There have been many randomised controlled trials of acupuncture and/or moxibustion for osteoarthritis: only those too recent for the systematic reviews are discussed separately here. All seven studies (six for knee and one for hip) reported significantly better changes in the acupuncture than the control groups (Lev-Ari 2011, Sheng 2010, Zhu 2010, Wu 2010, Lu 2010, Ding 2009, Ahsin 2009 ); in two, this superiority was only manifest in the longer- rather than shorter-term. Most reported outcomes for pain and function, some for overall benefit, and one for gait patterns in particular. The acupuncture was more commonly electro- than manual, and moxibustion was added in two trials. The controls used were either sham acupuncture (four studies) or Western drugs (three). These recent trials thus strengthen the findings of the reviews.


In general, acupuncture is believed to stimulate the nervous system and cause the release of neurochemical messenger molecules. The resulting biochemical changes influence the body's homeostatic mechanisms, thus promoting physical and emotional well-being. Stimulation of certain acupuncture points has been shown to affect areas of the brain that are known to reduce sensitivity to pain and stress (Hui 2010)


Acupuncture treatment may help to relieve pain and improve function in patients with osteoarthritis by:

  • stimulating nerves located in muscles and other tissues, which leads to release of endorphins and other neurohumoral factors, and changes the processing of pain in the brain and spinal cord (Pomeranz 1987; Han 2004; Zhao 2008; Cheng 2009; Ahsin 2009);

  • inhibiting pain through the modulatory effects of endogenous opioids (Uryu 2007; Ahsin 2009);

  • regulating metabolism-related genes and pathways (Tan 2010)
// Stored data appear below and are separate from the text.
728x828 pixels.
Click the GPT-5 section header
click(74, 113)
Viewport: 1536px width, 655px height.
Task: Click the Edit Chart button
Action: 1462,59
  • inhibiting the activity of cytokines that are mediators of inflammation, including interleukin (IL)-1, IL-6 and tumour necrosis factor (TNF)-alpha (Xu 2009; Wu 2010);

  • reducing inflammation, by promoting release of vascular and immunomodulatory factors (Zijlstra 2003; Kavoussi 2007);

  • increasing local microcirculation (Komori 2009), which aids dispersal of swelling."